» Data supplied:
####################
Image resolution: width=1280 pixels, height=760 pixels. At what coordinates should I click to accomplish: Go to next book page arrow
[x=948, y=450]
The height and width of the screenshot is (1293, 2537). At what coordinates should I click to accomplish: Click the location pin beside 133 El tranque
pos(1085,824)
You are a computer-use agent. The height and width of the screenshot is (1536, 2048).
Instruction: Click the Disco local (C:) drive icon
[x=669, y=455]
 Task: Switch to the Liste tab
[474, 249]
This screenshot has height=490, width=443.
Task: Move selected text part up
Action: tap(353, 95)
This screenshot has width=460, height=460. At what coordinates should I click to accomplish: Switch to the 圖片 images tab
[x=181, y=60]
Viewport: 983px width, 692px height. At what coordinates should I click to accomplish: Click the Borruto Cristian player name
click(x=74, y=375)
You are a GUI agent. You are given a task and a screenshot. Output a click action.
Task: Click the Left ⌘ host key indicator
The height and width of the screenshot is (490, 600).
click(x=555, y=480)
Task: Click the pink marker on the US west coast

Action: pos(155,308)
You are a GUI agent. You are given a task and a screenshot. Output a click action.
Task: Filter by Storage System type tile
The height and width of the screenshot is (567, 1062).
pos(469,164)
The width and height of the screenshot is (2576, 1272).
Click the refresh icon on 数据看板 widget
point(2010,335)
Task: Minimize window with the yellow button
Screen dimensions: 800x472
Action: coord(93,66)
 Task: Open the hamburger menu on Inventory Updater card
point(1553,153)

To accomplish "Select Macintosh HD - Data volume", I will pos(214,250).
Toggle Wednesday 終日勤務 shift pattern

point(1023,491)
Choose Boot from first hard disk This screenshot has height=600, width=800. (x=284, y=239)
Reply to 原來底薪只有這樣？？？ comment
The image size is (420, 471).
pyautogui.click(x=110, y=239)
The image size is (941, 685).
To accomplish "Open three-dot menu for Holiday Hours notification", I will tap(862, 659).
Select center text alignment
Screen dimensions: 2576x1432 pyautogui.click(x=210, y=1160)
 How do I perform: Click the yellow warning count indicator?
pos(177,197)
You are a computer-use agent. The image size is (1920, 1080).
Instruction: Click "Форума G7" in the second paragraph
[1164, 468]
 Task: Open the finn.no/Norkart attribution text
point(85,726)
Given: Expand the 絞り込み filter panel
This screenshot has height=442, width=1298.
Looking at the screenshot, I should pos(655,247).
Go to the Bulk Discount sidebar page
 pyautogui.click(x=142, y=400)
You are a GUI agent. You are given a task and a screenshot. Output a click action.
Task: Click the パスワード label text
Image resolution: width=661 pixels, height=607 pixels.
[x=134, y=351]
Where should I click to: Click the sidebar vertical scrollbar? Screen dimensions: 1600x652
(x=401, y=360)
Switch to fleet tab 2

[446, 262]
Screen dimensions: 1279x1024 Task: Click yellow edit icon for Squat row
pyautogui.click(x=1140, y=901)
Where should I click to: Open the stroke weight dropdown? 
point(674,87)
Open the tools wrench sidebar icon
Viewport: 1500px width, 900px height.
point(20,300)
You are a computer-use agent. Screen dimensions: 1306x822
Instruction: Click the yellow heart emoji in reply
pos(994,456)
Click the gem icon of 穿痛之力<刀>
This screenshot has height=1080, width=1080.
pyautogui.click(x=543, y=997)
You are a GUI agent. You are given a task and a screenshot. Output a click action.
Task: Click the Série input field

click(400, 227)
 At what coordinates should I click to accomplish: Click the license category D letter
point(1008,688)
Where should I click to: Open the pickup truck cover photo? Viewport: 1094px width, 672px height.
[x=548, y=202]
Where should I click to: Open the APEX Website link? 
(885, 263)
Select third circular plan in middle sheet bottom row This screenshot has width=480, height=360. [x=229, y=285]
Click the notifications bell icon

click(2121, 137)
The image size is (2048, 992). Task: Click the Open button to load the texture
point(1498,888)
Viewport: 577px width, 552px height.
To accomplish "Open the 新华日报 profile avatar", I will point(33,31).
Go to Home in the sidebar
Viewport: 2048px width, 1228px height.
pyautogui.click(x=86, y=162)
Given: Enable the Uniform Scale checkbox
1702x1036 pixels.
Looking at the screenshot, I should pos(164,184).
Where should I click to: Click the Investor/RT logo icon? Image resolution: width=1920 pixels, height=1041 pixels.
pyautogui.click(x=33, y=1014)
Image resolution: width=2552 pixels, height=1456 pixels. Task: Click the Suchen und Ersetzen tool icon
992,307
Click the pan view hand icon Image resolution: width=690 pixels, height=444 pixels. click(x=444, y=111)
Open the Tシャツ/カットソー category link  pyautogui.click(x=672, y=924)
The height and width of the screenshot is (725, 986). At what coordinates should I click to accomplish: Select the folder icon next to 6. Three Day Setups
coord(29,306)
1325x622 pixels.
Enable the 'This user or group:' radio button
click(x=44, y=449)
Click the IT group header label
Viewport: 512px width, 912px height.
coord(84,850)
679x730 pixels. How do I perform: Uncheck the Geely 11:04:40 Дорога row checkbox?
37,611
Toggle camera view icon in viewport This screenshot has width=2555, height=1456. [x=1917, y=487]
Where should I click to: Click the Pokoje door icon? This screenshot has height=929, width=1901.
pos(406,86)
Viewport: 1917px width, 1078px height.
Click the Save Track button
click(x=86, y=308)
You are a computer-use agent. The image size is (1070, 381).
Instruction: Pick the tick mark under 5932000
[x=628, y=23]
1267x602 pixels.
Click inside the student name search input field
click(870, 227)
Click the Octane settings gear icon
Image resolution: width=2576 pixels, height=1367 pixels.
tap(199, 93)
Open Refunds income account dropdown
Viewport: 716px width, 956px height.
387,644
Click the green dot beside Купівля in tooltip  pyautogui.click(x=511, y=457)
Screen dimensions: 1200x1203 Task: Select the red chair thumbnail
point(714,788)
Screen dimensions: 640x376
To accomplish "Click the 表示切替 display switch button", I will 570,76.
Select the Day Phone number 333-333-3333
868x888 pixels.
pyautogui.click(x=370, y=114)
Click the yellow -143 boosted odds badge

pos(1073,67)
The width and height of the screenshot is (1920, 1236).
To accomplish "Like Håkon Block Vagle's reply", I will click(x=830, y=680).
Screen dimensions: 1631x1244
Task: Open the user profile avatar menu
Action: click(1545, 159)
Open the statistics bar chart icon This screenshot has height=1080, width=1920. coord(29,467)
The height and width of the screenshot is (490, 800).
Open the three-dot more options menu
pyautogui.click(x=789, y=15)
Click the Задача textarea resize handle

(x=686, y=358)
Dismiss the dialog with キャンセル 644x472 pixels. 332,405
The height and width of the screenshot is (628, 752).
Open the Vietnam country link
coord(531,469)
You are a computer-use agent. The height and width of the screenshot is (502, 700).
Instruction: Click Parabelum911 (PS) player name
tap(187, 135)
####################
» Requirements:
Please copy out the records again, renaming "GUI agent" to "screen agent" wherever it occurs and keeping everything else the same.

» Exercise answer:
Image resolution: width=1280 pixels, height=760 pixels. At what coordinates should I click to accomplish: Go to next book page arrow
[x=948, y=450]
The height and width of the screenshot is (1293, 2537). At what coordinates should I click to accomplish: Click the location pin beside 133 El tranque
pos(1085,824)
You are a computer-use agent. The height and width of the screenshot is (1536, 2048).
Instruction: Click the Disco local (C:) drive icon
[x=669, y=455]
 Task: Switch to the Liste tab
[474, 249]
This screenshot has height=490, width=443.
Task: Move selected text part up
Action: tap(353, 95)
This screenshot has width=460, height=460. At what coordinates should I click to accomplish: Switch to the 圖片 images tab
[x=181, y=60]
Viewport: 983px width, 692px height. At what coordinates should I click to accomplish: Click the Borruto Cristian player name
click(x=74, y=375)
You are a screen agent. You are given a task and a screenshot. Output a click action.
Task: Click the Left ⌘ host key indicator
The height and width of the screenshot is (490, 600).
click(x=555, y=480)
Task: Click the pink marker on the US west coast

Action: pos(155,308)
You are a screen agent. You are given a task and a screenshot. Output a click action.
Task: Filter by Storage System type tile
The height and width of the screenshot is (567, 1062).
pos(469,164)
The width and height of the screenshot is (2576, 1272).
Click the refresh icon on 数据看板 widget
point(2010,335)
Task: Minimize window with the yellow button
Screen dimensions: 800x472
Action: coord(93,66)
 Task: Open the hamburger menu on Inventory Updater card
point(1553,153)

To accomplish "Select Macintosh HD - Data volume", I will pos(214,250).
Toggle Wednesday 終日勤務 shift pattern

point(1023,491)
Choose Boot from first hard disk This screenshot has height=600, width=800. (x=284, y=239)
Reply to 原來底薪只有這樣？？？ comment
The image size is (420, 471).
pyautogui.click(x=110, y=239)
The image size is (941, 685).
To accomplish "Open three-dot menu for Holiday Hours notification", I will tap(862, 659).
Select center text alignment
Screen dimensions: 2576x1432 pyautogui.click(x=210, y=1160)
 How do I perform: Click the yellow warning count indicator?
pos(177,197)
You are a computer-use agent. The image size is (1920, 1080).
Instruction: Click "Форума G7" in the second paragraph
[1164, 468]
 Task: Open the finn.no/Norkart attribution text
point(85,726)
Given: Expand the 絞り込み filter panel
This screenshot has height=442, width=1298.
Looking at the screenshot, I should pos(655,247).
Go to the Bulk Discount sidebar page
 pyautogui.click(x=142, y=400)
You are a screen agent. You are given a task and a screenshot. Output a click action.
Task: Click the パスワード label text
Image resolution: width=661 pixels, height=607 pixels.
[x=134, y=351]
Where should I click to: Click the sidebar vertical scrollbar? Screen dimensions: 1600x652
(x=401, y=360)
Switch to fleet tab 2

[446, 262]
Screen dimensions: 1279x1024 Task: Click yellow edit icon for Squat row
pyautogui.click(x=1140, y=901)
Where should I click to: Open the stroke weight dropdown? 
point(674,87)
Open the tools wrench sidebar icon
Viewport: 1500px width, 900px height.
point(20,300)
You are a computer-use agent. Screen dimensions: 1306x822
Instruction: Click the yellow heart emoji in reply
pos(994,456)
Click the gem icon of 穿痛之力<刀>
This screenshot has height=1080, width=1080.
pyautogui.click(x=543, y=997)
You are a screen agent. You are given a task and a screenshot. Output a click action.
Task: Click the Série input field

click(400, 227)
 At what coordinates should I click to accomplish: Click the license category D letter
point(1008,688)
Where should I click to: Open the pickup truck cover photo? Viewport: 1094px width, 672px height.
[x=548, y=202]
Where should I click to: Open the APEX Website link? 
(885, 263)
Select third circular plan in middle sheet bottom row This screenshot has width=480, height=360. [x=229, y=285]
Click the notifications bell icon

click(2121, 137)
The image size is (2048, 992). Task: Click the Open button to load the texture
point(1498,888)
Viewport: 577px width, 552px height.
To accomplish "Open the 新华日报 profile avatar", I will point(33,31).
Go to Home in the sidebar
Viewport: 2048px width, 1228px height.
pyautogui.click(x=86, y=162)
Given: Enable the Uniform Scale checkbox
1702x1036 pixels.
Looking at the screenshot, I should pos(164,184).
Where should I click to: Click the Investor/RT logo icon? Image resolution: width=1920 pixels, height=1041 pixels.
pyautogui.click(x=33, y=1014)
Image resolution: width=2552 pixels, height=1456 pixels. Task: Click the Suchen und Ersetzen tool icon
992,307
Click the pan view hand icon Image resolution: width=690 pixels, height=444 pixels. click(x=444, y=111)
Open the Tシャツ/カットソー category link  pyautogui.click(x=672, y=924)
The height and width of the screenshot is (725, 986). At what coordinates should I click to accomplish: Select the folder icon next to 6. Three Day Setups
coord(29,306)
1325x622 pixels.
Enable the 'This user or group:' radio button
click(x=44, y=449)
Click the IT group header label
Viewport: 512px width, 912px height.
coord(84,850)
679x730 pixels. How do I perform: Uncheck the Geely 11:04:40 Дорога row checkbox?
37,611
Toggle camera view icon in viewport This screenshot has width=2555, height=1456. [x=1917, y=487]
Where should I click to: Click the Pokoje door icon? This screenshot has height=929, width=1901.
pos(406,86)
Viewport: 1917px width, 1078px height.
Click the Save Track button
click(x=86, y=308)
You are a computer-use agent. The image size is (1070, 381).
Instruction: Pick the tick mark under 5932000
[x=628, y=23]
1267x602 pixels.
Click inside the student name search input field
click(870, 227)
Click the Octane settings gear icon
Image resolution: width=2576 pixels, height=1367 pixels.
tap(199, 93)
Open Refunds income account dropdown
Viewport: 716px width, 956px height.
387,644
Click the green dot beside Купівля in tooltip  pyautogui.click(x=511, y=457)
Screen dimensions: 1200x1203 Task: Select the red chair thumbnail
point(714,788)
Screen dimensions: 640x376
To accomplish "Click the 表示切替 display switch button", I will 570,76.
Select the Day Phone number 333-333-3333
868x888 pixels.
pyautogui.click(x=370, y=114)
Click the yellow -143 boosted odds badge

pos(1073,67)
The width and height of the screenshot is (1920, 1236).
To accomplish "Like Håkon Block Vagle's reply", I will click(x=830, y=680).
Screen dimensions: 1631x1244
Task: Open the user profile avatar menu
Action: click(1545, 159)
Open the statistics bar chart icon This screenshot has height=1080, width=1920. coord(29,467)
The height and width of the screenshot is (490, 800).
Open the three-dot more options menu
pyautogui.click(x=789, y=15)
Click the Задача textarea resize handle

(x=686, y=358)
Dismiss the dialog with キャンセル 644x472 pixels. 332,405
The height and width of the screenshot is (628, 752).
Open the Vietnam country link
coord(531,469)
You are a computer-use agent. The height and width of the screenshot is (502, 700).
Instruction: Click Parabelum911 (PS) player name
tap(187, 135)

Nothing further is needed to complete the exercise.